Brief: If a line in the data contains "link", copy it out.

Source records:
============================================================
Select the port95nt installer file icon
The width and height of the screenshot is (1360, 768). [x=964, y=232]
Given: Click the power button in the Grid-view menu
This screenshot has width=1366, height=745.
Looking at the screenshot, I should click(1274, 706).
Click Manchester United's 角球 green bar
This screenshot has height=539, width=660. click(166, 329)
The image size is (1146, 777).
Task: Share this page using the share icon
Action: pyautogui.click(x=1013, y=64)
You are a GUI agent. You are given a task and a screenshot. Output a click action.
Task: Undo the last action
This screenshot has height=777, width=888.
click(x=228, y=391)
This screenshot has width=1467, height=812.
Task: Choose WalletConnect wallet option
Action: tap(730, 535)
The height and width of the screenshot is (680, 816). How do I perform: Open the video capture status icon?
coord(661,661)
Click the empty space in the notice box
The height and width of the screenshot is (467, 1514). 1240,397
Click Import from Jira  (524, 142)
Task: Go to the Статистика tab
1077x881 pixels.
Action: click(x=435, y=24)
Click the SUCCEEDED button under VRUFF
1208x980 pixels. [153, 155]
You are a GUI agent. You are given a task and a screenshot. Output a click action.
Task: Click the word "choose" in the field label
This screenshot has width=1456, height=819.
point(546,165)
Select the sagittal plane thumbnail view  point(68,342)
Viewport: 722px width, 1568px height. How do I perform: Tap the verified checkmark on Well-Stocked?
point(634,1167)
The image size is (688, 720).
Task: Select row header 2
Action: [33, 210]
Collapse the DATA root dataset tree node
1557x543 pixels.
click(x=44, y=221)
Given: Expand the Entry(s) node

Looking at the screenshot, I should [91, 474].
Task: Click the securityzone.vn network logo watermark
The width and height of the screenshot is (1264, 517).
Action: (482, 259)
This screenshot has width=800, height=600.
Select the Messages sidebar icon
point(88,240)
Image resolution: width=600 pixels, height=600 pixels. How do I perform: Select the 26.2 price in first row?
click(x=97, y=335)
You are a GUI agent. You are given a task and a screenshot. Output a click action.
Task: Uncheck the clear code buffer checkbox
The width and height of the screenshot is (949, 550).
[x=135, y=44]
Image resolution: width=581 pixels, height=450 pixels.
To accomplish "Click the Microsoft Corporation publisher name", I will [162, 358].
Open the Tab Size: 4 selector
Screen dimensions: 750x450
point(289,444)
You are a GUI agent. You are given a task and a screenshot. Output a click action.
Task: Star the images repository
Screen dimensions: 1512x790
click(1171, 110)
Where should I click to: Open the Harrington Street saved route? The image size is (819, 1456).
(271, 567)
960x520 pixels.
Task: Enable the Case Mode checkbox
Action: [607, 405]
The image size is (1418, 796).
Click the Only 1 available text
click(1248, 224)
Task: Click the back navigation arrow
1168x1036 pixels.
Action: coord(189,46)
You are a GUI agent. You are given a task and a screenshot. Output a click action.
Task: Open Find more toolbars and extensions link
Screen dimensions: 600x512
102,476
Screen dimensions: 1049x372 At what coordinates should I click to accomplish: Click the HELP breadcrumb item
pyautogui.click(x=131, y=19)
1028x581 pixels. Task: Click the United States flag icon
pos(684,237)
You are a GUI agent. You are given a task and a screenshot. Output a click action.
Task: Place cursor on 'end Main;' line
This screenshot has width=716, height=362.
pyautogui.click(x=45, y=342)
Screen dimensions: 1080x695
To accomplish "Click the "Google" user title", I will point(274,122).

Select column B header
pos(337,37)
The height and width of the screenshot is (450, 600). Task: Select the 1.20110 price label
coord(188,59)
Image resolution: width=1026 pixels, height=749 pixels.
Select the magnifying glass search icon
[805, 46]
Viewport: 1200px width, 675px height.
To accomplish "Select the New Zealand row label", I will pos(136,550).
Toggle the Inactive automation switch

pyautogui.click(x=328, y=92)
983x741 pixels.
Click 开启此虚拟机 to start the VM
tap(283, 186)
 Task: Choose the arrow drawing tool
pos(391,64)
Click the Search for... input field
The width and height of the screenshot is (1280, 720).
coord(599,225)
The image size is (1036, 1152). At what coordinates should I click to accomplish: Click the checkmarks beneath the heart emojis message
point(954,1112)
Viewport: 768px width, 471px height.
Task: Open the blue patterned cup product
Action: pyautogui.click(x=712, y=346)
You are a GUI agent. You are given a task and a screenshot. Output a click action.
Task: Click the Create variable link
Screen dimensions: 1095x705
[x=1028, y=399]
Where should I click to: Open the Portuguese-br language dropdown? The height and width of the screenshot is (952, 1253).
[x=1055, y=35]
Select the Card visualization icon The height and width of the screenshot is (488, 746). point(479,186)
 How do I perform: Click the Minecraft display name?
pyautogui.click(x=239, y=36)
============================================================
Solution:
Task: Open Find more toolbars and extensions link
Task: Click the Create variable link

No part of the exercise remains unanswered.